Lisboa, 13 de enero de 1935

 

Mi apreciado camarada:

Agradezco mucho su carta, a la que voy responder inmediata e íntegramente. Antes de, propiamente, comenzar, quiero pedirle disculpas por escribirle en este papel de copia. Se me acabó el decente, es domingo, y no puedo conseguir otro. Pero más vale, creo, el mal papel que el aplazamiento.

(…)

Paso ahora a responder a su pregunta sobre la génesis de mis heterónimos. Voy a ver si consigo responderle completamente.

Comienzo por la parte psiquiátrica. El origen de mis heterónimos es el profundo trazo de histeria que existe en mí. No sé si soy simplemente histérico, si soy, más propiamente, un histero-neurasténico. Tiendo a esta segunda hipótesis, porque hay en mí fenómenos de abulia que la histeria, propiamente dicha, no encuadra en el registro de sus síntomas. Sea como fuere, el origen mental de mis heterónimos está en mi tendencia orgánica y constante a la despersonalización y la simulación. Estos fenómenos –felizmente para mí y para los demás– se mentalizaron en mí; quiero decir, no se manifiestan en mi vida práctica, exterior y de contacto con otros; hacen explosión hacia dentro y los vivo yo a solas conmigo. Si yo fuese mujer –en la mujer los fenómenos histéricos rompen en ataques y cosas parecidas– cada poema de Alvaro de Campos (lo más histéricamente histérico de mí) sería una alarma en el vecindario. Pero soy hombre –y en los hombres la histeria asume principalmente aspectos mentales; así todo acaba en silencio y poesía…

Esto explica, tant bien que mal, el origen orgánico del mi heteronimismo. Ahora voy a hacerle la historia directa de mis heterónimos. Comienzo por aquellos que murieron, y de algunos de los cuales ya no me acuerdo: los que yacen perdidos en el pasado remoto de mi infancia casi olvidada.

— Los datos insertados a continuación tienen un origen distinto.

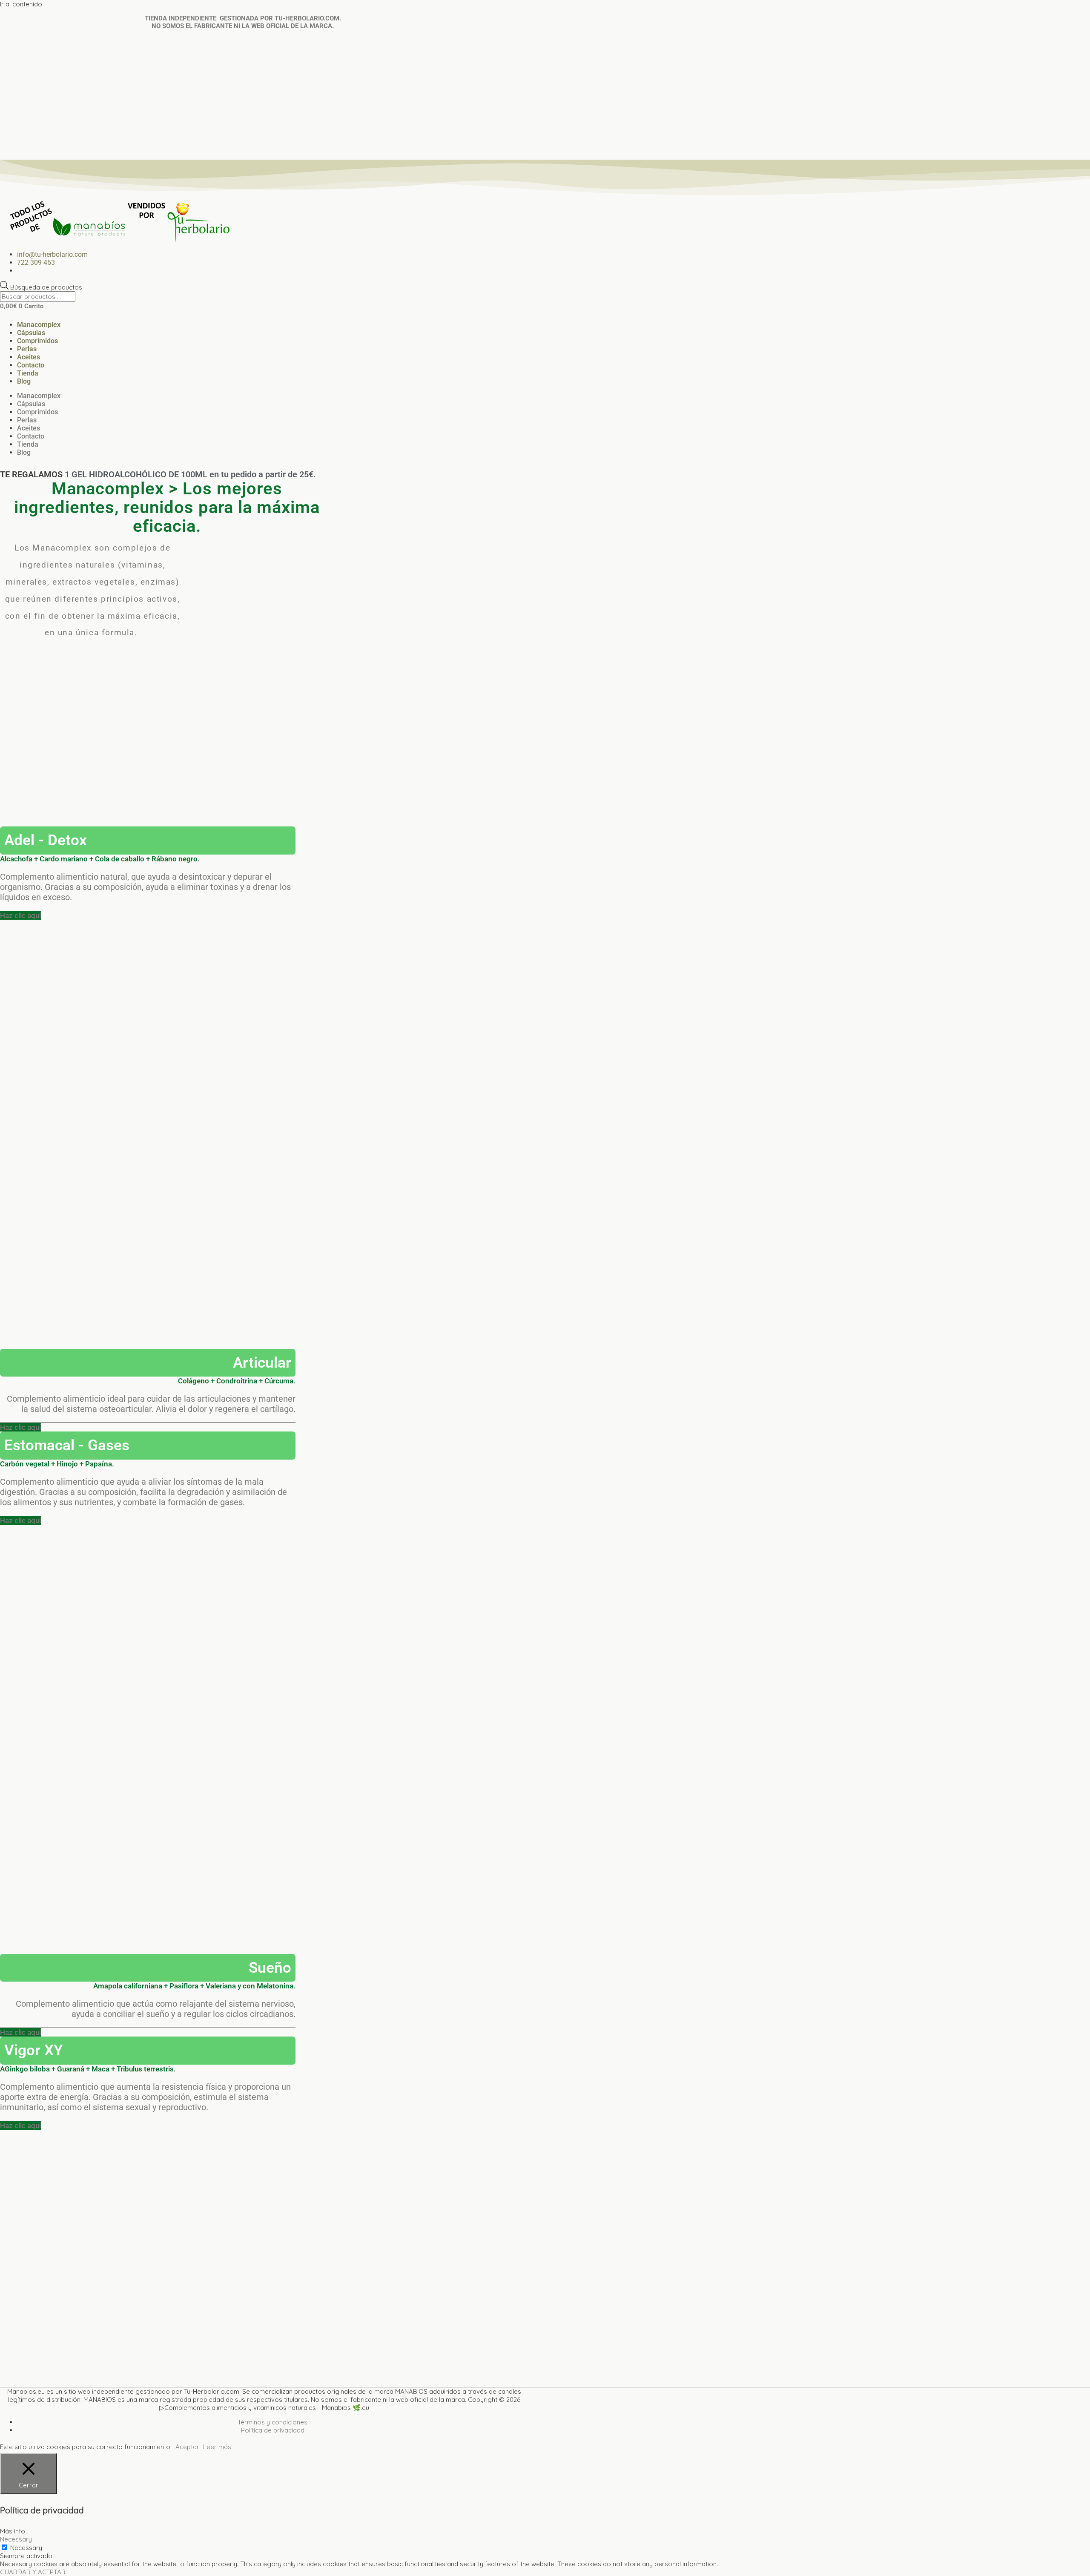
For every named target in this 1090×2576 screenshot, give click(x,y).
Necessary (26, 2548)
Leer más (217, 2447)
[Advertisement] (545, 95)
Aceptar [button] (187, 2447)
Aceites (28, 357)
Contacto (30, 365)
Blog (24, 381)
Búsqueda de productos (46, 287)
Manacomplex (38, 325)
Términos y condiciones (272, 2422)
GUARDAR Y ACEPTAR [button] (33, 2572)
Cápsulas (31, 333)
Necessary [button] (16, 2539)
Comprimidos (37, 341)
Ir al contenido (21, 4)
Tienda (27, 373)
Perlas (27, 349)
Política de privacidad (272, 2430)
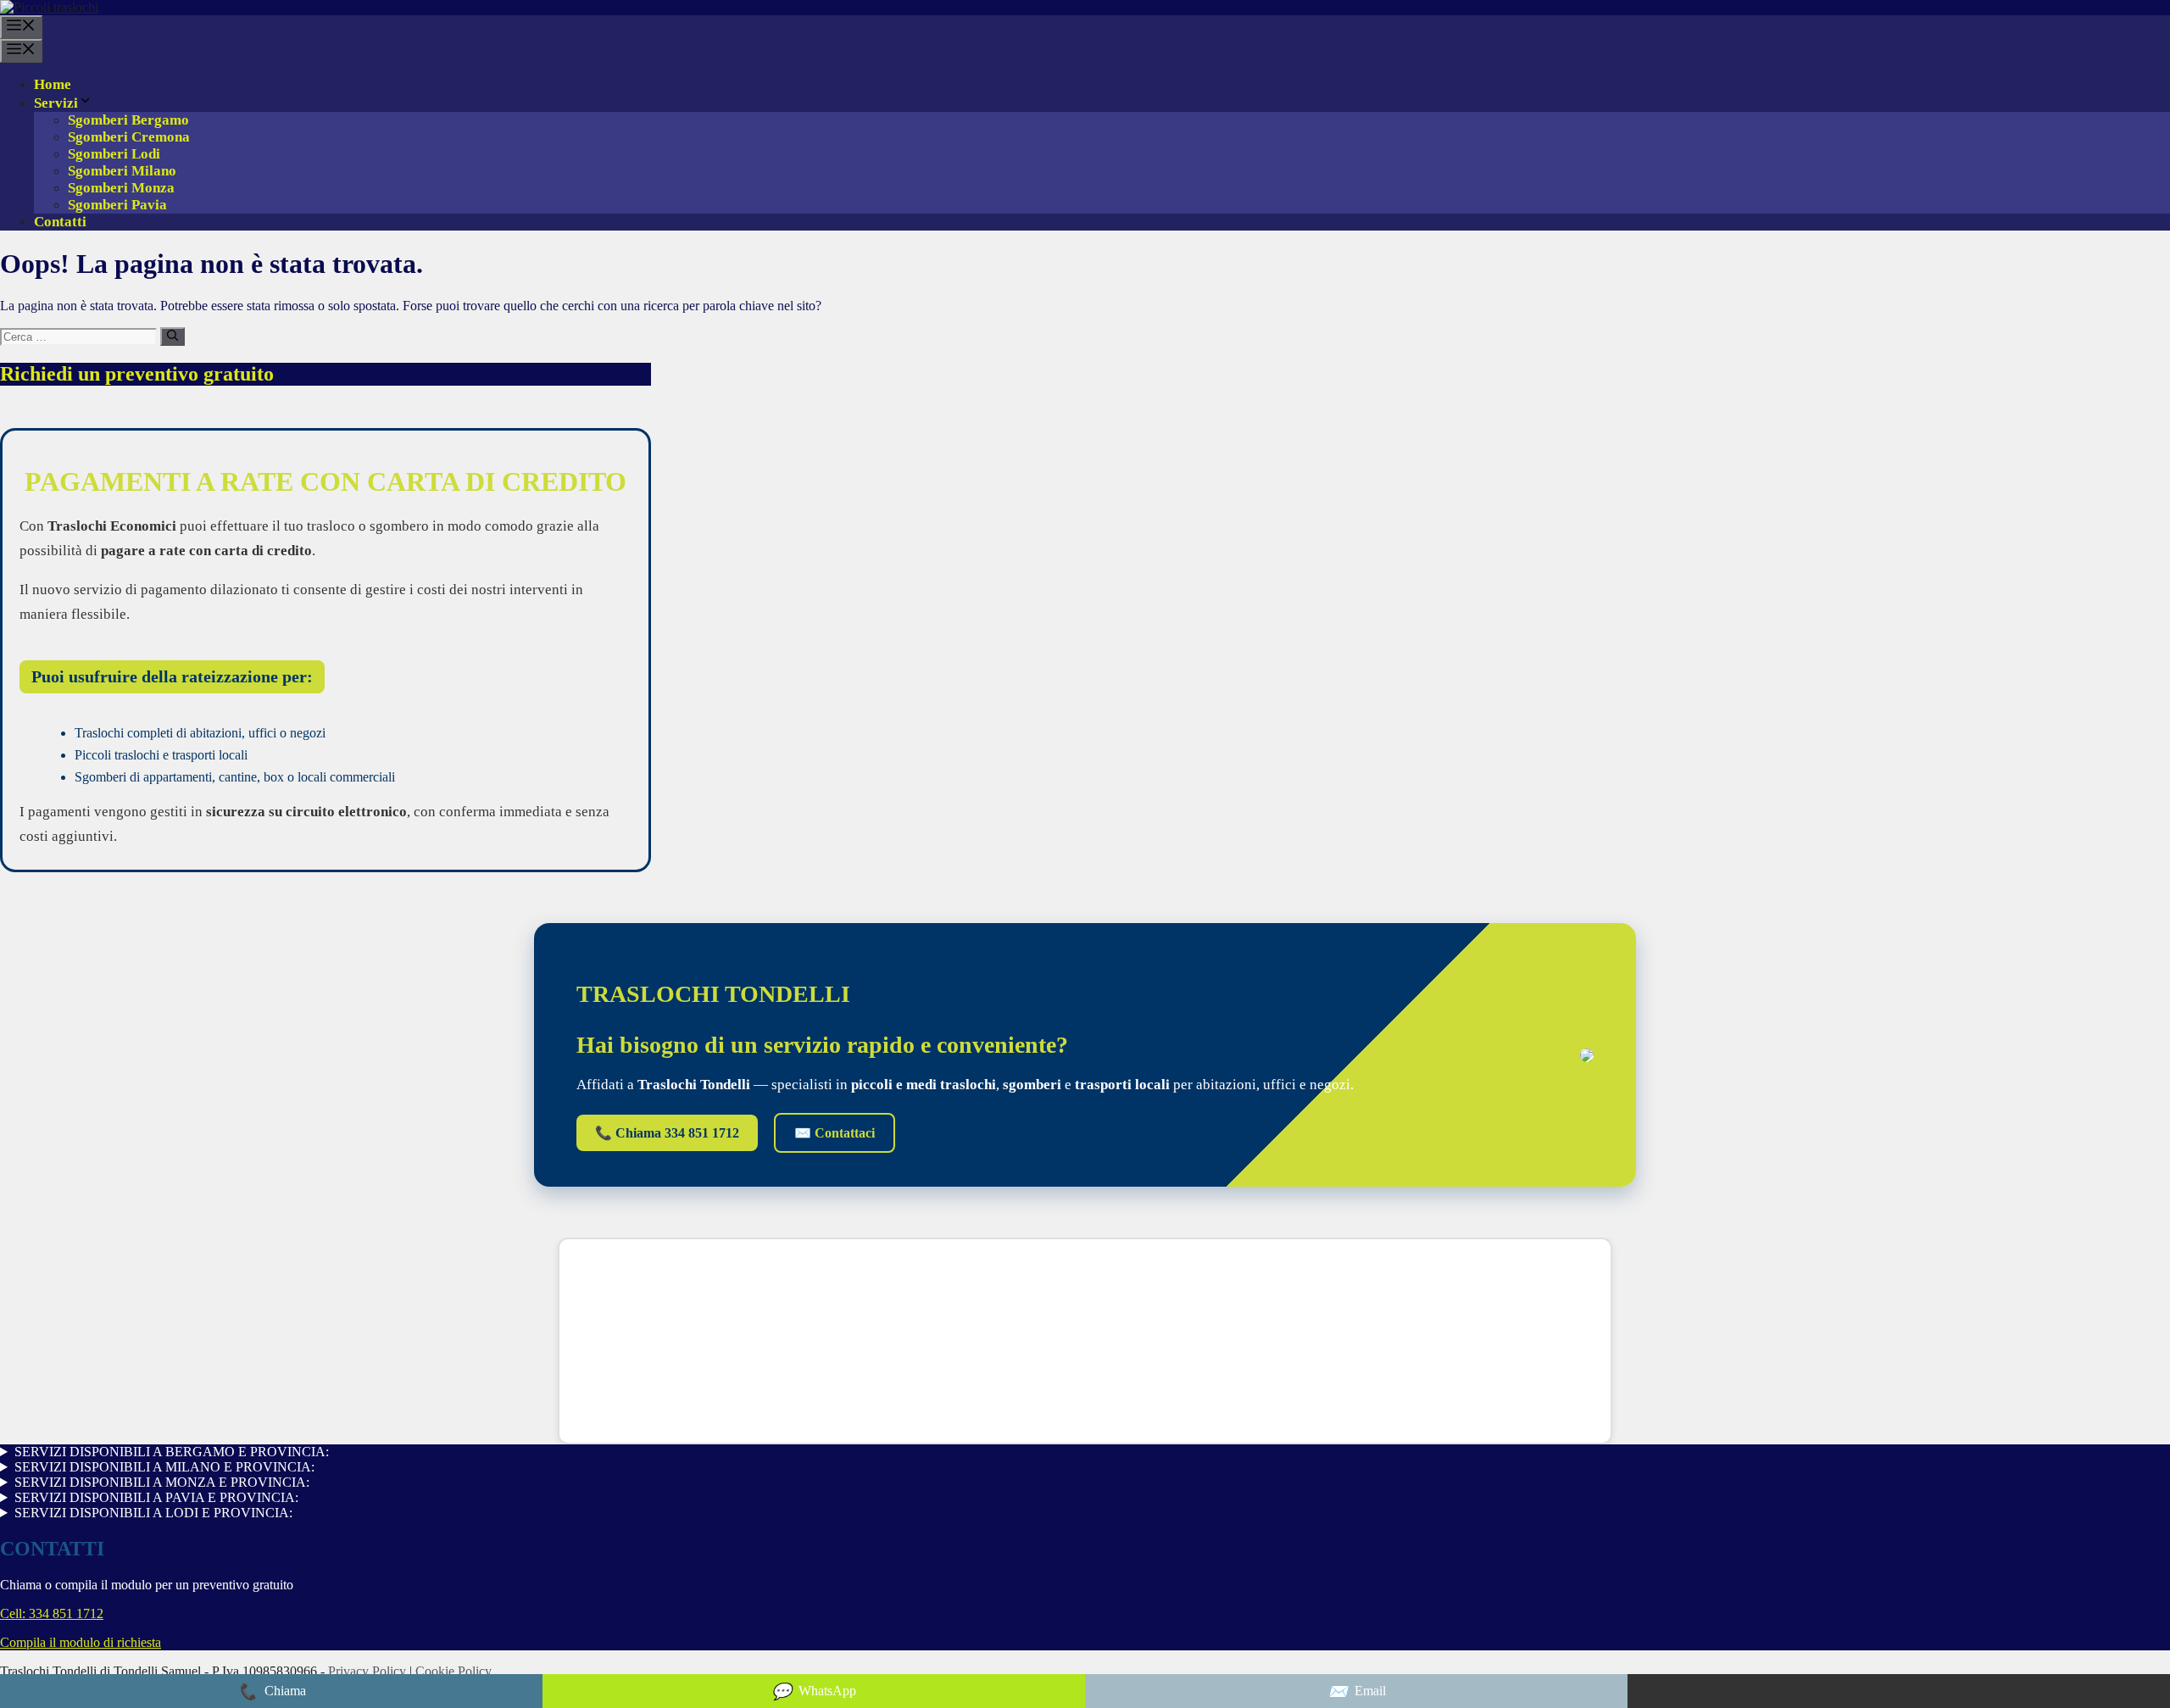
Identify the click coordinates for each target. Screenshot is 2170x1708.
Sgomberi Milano (122, 171)
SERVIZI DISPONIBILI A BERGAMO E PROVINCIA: (171, 1451)
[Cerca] (172, 336)
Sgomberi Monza (121, 188)
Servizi (56, 103)
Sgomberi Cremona (129, 137)
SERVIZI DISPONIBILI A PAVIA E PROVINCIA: (156, 1497)
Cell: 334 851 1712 (51, 1613)
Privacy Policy (368, 1671)
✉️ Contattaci (834, 1133)
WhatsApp (813, 1691)
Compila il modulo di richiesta (80, 1642)
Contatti (60, 222)
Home (52, 84)
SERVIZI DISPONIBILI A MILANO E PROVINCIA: (164, 1467)
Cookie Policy (453, 1671)
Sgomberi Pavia (117, 205)
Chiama (271, 1691)
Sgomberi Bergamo (128, 120)
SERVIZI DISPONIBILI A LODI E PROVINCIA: (153, 1512)
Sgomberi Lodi (114, 154)
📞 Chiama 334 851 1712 (667, 1133)
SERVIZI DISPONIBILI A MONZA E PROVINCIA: (161, 1482)
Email (1356, 1691)
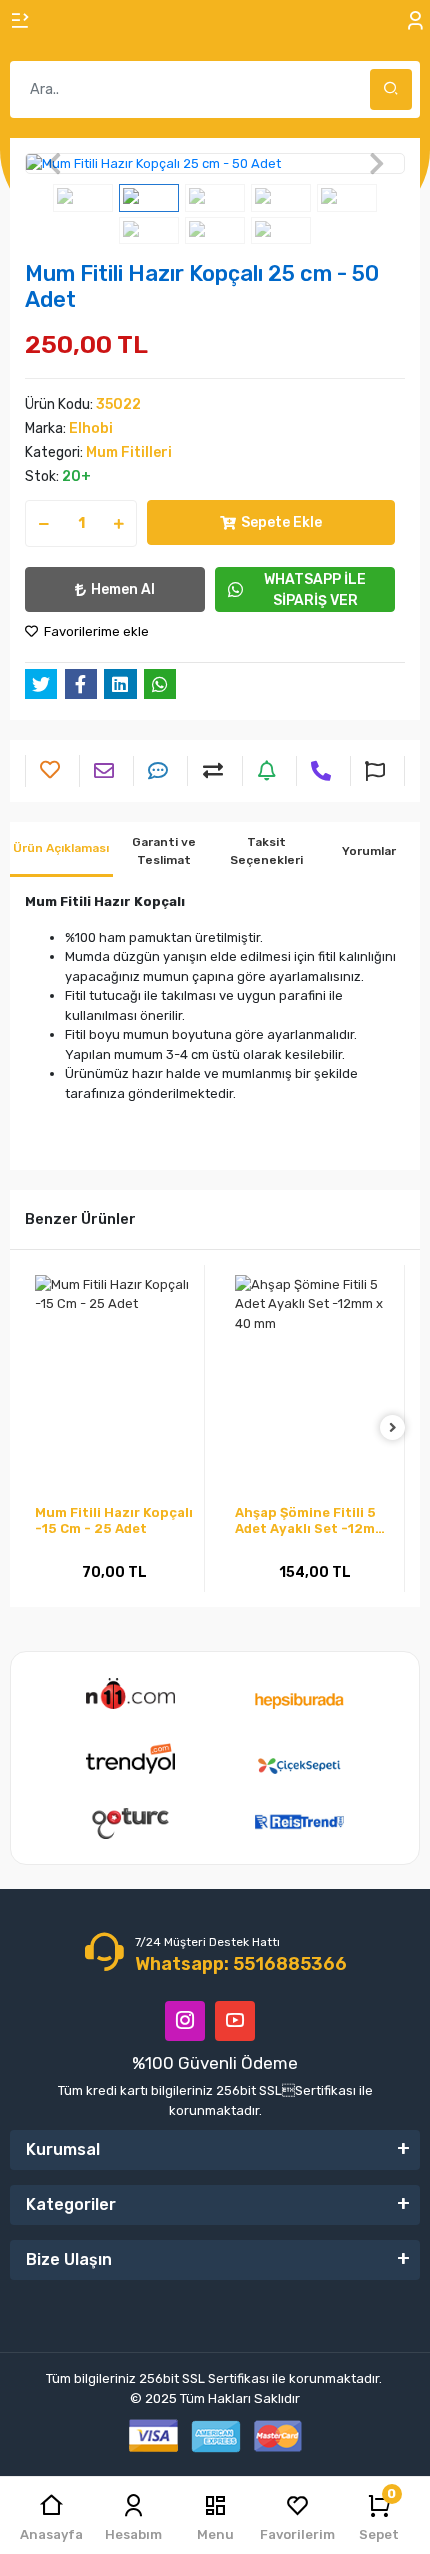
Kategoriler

Desde niño tuve la tendencia a crear en torno a mí un mundo ficticio, a rodearme de amigos y conocidos que nunca existieron. (No sé, bien entendido, si realmente no existieron, o si soy yo que no existo. En estas cosas, como en todas, no debemos ser dogmáticos.) Desde que me conozco como siendo aquello a que llamo yo, recuerdo haber precisado mentalmente, en figura, movimientos, carácter e historia, diversas figuras irreales que eran para mí tan visibles y mías como las cosas de aquello a que llamamos, acaso abusivamente, vida real. Esta tendencia, que tengo desde que recuerdo ser un yo, me ha acompañado siempre, cambiando un poco el tipo de música con que me encanta, pero no alterando nunca su manera de encantar.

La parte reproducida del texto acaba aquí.